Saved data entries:
================
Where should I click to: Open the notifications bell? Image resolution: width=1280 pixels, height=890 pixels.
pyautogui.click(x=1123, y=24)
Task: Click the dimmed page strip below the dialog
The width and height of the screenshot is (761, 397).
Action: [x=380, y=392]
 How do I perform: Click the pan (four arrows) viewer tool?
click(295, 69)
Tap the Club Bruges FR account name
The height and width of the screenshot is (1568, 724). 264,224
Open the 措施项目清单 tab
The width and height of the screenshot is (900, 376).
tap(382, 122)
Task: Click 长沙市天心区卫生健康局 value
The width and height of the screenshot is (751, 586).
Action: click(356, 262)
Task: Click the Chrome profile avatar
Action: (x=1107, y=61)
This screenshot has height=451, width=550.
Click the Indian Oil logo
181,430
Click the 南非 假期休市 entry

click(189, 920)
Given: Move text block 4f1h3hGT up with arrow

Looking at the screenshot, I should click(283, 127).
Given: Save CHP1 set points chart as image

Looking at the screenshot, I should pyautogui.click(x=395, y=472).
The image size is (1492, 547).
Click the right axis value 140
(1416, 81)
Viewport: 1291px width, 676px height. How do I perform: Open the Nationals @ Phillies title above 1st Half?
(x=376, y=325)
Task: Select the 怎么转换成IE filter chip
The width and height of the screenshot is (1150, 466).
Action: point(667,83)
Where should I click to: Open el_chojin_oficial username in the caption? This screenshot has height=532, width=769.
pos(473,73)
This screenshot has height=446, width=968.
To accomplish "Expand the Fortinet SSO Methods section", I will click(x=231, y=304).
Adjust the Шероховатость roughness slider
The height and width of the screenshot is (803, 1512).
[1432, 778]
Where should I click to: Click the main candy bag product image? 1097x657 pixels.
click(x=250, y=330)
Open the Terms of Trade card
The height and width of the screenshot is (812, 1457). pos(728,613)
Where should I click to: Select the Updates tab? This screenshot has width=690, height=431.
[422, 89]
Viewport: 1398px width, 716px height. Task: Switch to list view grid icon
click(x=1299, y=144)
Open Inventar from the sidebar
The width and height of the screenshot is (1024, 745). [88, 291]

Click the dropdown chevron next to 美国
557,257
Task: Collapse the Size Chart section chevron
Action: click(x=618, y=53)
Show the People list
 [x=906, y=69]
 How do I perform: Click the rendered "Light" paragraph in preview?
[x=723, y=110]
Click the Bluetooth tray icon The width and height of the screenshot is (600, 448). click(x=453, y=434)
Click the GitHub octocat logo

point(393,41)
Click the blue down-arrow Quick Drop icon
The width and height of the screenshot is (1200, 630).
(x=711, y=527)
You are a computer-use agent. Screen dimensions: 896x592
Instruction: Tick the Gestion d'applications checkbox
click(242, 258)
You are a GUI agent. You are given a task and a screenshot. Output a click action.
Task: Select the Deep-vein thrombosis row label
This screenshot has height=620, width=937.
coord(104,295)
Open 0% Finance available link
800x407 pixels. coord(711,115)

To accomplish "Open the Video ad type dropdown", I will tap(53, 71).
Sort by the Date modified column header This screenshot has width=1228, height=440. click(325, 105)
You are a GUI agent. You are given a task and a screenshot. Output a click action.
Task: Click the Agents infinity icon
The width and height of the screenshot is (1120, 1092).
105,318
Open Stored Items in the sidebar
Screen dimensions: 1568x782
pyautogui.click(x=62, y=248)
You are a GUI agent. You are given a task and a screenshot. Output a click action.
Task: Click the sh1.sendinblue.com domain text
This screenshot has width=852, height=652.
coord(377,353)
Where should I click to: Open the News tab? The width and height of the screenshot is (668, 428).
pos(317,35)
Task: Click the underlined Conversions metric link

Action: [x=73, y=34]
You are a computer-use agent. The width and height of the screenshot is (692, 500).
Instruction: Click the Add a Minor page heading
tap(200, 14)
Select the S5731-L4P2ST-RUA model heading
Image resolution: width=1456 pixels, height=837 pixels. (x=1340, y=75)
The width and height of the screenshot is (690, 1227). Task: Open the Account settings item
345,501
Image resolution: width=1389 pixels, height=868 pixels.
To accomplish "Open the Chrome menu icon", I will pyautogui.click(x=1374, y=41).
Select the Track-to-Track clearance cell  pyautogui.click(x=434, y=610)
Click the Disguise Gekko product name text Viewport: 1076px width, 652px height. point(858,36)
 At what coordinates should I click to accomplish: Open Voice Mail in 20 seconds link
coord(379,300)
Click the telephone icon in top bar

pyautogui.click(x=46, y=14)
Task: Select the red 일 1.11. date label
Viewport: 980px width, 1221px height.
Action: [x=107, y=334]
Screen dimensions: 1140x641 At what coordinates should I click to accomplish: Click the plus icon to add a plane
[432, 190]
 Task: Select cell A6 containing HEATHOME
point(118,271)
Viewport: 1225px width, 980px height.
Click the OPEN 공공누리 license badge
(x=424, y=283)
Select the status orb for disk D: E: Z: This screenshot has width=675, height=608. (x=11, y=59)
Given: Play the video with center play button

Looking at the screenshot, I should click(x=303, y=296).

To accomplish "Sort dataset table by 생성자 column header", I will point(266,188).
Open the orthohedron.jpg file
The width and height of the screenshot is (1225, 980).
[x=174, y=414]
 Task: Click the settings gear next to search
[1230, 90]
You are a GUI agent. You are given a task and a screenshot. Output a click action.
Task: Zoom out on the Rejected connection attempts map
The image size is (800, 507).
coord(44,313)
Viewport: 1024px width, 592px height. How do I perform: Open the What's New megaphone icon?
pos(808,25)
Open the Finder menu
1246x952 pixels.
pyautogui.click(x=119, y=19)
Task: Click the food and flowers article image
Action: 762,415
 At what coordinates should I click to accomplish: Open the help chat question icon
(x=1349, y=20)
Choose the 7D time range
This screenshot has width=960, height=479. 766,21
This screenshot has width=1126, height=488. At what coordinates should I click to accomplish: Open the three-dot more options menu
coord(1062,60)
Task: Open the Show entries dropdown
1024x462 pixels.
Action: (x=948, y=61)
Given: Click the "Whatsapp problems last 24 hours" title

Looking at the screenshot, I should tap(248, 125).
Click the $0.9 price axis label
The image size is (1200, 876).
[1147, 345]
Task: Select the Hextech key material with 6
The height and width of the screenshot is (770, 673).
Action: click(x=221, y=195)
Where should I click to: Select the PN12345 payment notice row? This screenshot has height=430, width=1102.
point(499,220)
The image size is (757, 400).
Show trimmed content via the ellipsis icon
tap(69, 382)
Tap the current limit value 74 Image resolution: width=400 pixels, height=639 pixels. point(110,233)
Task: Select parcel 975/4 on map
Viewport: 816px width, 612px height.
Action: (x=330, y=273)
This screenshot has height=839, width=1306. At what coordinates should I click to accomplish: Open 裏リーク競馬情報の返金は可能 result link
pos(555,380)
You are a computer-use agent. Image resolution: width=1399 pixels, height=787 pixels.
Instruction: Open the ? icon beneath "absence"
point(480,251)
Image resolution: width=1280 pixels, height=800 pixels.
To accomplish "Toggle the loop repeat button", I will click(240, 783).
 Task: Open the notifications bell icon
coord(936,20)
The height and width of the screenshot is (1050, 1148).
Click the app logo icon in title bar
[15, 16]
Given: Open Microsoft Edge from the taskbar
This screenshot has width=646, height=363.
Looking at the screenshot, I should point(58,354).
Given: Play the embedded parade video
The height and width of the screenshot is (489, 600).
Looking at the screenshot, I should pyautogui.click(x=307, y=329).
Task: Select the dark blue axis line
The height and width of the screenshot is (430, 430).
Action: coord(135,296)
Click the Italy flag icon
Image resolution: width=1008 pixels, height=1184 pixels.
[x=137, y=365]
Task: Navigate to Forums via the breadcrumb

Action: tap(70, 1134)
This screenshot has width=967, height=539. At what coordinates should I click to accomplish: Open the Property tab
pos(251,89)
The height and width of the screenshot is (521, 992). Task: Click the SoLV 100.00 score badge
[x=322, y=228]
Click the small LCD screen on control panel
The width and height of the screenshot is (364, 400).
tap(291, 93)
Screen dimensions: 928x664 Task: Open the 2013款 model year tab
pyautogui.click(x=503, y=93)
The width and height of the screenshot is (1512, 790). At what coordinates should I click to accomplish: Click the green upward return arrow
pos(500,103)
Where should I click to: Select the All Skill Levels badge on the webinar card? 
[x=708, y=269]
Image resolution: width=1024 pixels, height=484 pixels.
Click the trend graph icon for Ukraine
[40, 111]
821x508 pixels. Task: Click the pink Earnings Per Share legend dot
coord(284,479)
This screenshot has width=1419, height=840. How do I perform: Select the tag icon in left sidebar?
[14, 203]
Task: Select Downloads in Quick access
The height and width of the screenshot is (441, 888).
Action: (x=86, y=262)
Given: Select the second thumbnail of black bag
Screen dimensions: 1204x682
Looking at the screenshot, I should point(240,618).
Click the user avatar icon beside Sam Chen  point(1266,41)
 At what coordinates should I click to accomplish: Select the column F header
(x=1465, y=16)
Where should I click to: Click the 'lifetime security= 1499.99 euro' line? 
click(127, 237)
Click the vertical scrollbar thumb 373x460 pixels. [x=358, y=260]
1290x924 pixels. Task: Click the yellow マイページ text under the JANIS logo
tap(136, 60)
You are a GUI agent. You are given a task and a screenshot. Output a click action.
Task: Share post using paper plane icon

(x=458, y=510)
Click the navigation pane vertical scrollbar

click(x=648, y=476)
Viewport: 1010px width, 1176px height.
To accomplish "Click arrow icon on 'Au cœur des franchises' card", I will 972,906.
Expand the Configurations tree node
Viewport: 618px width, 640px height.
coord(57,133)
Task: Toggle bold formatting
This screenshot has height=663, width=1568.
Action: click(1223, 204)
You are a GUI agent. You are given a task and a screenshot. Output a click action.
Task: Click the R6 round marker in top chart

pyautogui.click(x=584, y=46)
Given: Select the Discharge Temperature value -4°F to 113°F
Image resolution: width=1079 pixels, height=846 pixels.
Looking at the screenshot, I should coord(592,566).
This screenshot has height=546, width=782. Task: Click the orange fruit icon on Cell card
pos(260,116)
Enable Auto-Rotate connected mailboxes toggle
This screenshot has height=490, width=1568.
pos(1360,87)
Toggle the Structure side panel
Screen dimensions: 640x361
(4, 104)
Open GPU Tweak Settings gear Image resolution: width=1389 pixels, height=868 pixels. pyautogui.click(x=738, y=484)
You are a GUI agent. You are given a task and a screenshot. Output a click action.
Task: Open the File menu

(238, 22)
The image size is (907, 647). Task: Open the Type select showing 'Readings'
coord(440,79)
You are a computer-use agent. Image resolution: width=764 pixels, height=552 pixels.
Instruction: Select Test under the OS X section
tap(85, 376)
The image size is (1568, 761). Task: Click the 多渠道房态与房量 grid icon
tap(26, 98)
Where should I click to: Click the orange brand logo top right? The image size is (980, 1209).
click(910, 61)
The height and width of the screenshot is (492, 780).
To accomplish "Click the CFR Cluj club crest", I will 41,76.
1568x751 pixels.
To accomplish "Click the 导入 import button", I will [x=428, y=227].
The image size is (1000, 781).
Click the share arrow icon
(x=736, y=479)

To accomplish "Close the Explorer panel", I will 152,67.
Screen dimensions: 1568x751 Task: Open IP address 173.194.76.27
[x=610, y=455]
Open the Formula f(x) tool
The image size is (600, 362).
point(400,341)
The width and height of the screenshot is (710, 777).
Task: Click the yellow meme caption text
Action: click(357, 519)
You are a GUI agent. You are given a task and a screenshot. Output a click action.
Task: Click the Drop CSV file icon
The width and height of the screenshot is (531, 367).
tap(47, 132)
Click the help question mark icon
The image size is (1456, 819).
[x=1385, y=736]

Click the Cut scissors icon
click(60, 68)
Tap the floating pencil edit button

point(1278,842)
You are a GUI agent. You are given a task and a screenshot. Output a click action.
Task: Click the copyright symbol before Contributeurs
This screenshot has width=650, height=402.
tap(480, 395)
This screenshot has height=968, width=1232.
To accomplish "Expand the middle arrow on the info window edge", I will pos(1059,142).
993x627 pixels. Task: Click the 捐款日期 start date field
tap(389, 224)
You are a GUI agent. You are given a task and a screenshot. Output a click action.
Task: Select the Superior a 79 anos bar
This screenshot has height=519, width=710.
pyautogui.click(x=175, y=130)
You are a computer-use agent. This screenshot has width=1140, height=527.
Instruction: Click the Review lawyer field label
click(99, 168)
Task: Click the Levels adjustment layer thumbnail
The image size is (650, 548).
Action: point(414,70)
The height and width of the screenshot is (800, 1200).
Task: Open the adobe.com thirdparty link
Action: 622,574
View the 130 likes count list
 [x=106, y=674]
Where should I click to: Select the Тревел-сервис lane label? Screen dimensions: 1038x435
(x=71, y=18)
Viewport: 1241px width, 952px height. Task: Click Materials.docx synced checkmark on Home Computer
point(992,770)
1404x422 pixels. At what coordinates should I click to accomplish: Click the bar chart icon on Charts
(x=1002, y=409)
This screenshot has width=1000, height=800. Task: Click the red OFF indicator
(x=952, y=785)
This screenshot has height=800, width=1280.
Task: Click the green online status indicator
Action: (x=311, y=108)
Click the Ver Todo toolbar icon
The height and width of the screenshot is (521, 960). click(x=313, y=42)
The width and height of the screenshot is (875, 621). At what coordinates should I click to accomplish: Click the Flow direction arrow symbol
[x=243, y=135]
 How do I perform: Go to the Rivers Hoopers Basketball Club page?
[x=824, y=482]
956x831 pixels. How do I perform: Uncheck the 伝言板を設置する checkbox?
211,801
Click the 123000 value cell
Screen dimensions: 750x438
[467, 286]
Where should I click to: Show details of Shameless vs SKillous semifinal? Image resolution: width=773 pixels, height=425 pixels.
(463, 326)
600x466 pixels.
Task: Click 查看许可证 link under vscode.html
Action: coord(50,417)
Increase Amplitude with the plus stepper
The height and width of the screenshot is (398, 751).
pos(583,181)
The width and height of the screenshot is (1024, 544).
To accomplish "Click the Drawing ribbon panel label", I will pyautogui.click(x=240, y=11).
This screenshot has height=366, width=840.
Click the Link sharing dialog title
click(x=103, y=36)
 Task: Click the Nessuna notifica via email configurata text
================
**Your goal**
Could you write out, exactly as they stand, only the lines above that begin at the line with "Task: Click the settings gear next to search" and stop after the line with "Given: Open Microsoft Edge from the taskbar"?

**Written reply**
 Task: Click the settings gear next to search
[1230, 90]
You are a GUI agent. You are given a task and a screenshot. Output a click action.
Task: Zoom out on the Rejected connection attempts map
The image size is (800, 507).
coord(44,313)
Viewport: 1024px width, 592px height. How do I perform: Open the What's New megaphone icon?
pos(808,25)
Open the Finder menu
1246x952 pixels.
pyautogui.click(x=119, y=19)
Task: Click the food and flowers article image
Action: 762,415
 At what coordinates should I click to accomplish: Open the help chat question icon
(x=1349, y=20)
Choose the 7D time range
This screenshot has width=960, height=479. 766,21
This screenshot has width=1126, height=488. At what coordinates should I click to accomplish: Open the three-dot more options menu
coord(1062,60)
Task: Open the Show entries dropdown
1024x462 pixels.
Action: (x=948, y=61)
Given: Click the "Whatsapp problems last 24 hours" title

Looking at the screenshot, I should tap(248, 125).
Click the $0.9 price axis label
The image size is (1200, 876).
[1147, 345]
Task: Select the Hextech key material with 6
The height and width of the screenshot is (770, 673).
Action: click(x=221, y=195)
Where should I click to: Select the PN12345 payment notice row? This screenshot has height=430, width=1102.
point(499,220)
The image size is (757, 400).
Show trimmed content via the ellipsis icon
tap(69, 382)
Tap the current limit value 74 Image resolution: width=400 pixels, height=639 pixels. point(110,233)
Task: Select parcel 975/4 on map
Viewport: 816px width, 612px height.
Action: (x=330, y=273)
This screenshot has height=839, width=1306. At what coordinates should I click to accomplish: Open 裏リーク競馬情報の返金は可能 result link
pos(555,380)
You are a computer-use agent. Image resolution: width=1399 pixels, height=787 pixels.
Instruction: Open the ? icon beneath "absence"
point(480,251)
Image resolution: width=1280 pixels, height=800 pixels.
To accomplish "Toggle the loop repeat button", I will click(240, 783).
 Task: Open the notifications bell icon
coord(936,20)
The height and width of the screenshot is (1050, 1148).
Click the app logo icon in title bar
[15, 16]
Given: Open Microsoft Edge from the taskbar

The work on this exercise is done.